Samsung will unveil a prototype 10.1-inch, high-resolution LCD designed for tablets at the SID Display Week 2011 International Symposium this week at the Los Angeles Convention Center. Samsung claims the prototype is the first 300-dpi, high-resolution display in the 10.1-inch tablet format. While it is still a prototype, Samsung expects the screen to be commercially available for tablet applications later this year.
The screen is developed by Samsung subsidiary Nouvoyance and features its PenTile RGBW technology, which uses red, green, blue, and white subpixels to present high-resolution luminance information. The company claims the addition of the white subpixel, combined with increased subpixel width, makes PenTile RGBW panels about twice as "transmissive" as traditional red, green, and blue (RGB) color model LCDs found in most screens.

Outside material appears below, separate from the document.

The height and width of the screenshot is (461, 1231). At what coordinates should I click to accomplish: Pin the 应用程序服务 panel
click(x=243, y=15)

"When you go to high-definition, you usually pay the penalties of the aperture ratio getting worse and it being a bigger power consumer," said Joel Pollack, executive VP of Nouvoyance, in an interview. "Because we use one-third fewer pixels through increasing the pixel size, [and] achieve better light through our RGBW and our dynamic backlight control, we use less power than legacy RBG panels. That is critical for the tablet market."

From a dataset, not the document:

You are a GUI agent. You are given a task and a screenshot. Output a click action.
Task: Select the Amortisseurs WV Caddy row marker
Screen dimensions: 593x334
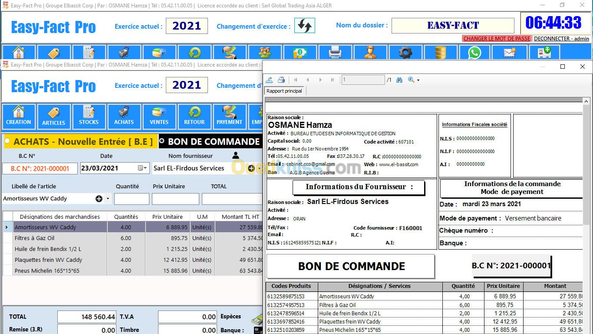click(x=7, y=227)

Nouvoyance claims the new 10.1-inch tablet panel is capable of 300 cd/m2 of luminance and uses 40% less power than screens that use legacy RGB stripe LCDs in power-saving modes. This is notable since the biggest power drain in tablets comes from the screen. The power savings is helped by the use of the white subpixel, since it replaces the need for combining multiple pixels to produce white light and thus less energy is needed to create white or light colors. Also, Nouvoyance claims the PenTile technology achieves 300-dpi resolution with two-thirds the number of subpixels than other screens.
"Samsung's PenTile display technology is the only display technology that operates at 40% less power yet provides twice that of full HD-viewing performance for consumers compared to legacy RGB stripe LCDs," said Dr. Sungtae Shin, senior VP of Samsung Electronics, in a release. "There is no other commercial display technology on the market today that offers this high of a resolution and pixel density in a 10.1-inch size display."

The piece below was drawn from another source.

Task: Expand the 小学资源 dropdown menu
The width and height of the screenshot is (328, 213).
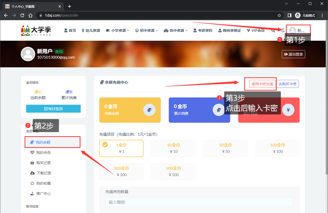Action: click(118, 30)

High-resolution screens have been non-existent in tablet computers, primarily because of cost and power efficiency. The iPad 2 has a pixel count of 1024x768 running at 132 dpi, while the Samsung Galaxy has a resolution of 1280x800 at 160 dpi.
Samsung is a supplier of LCD screens for a variety of tablet computers, including the iPad. PenTile screens are also used in phones such as the Samsung i9000, HTC Nexus One, and Motorola Atrix.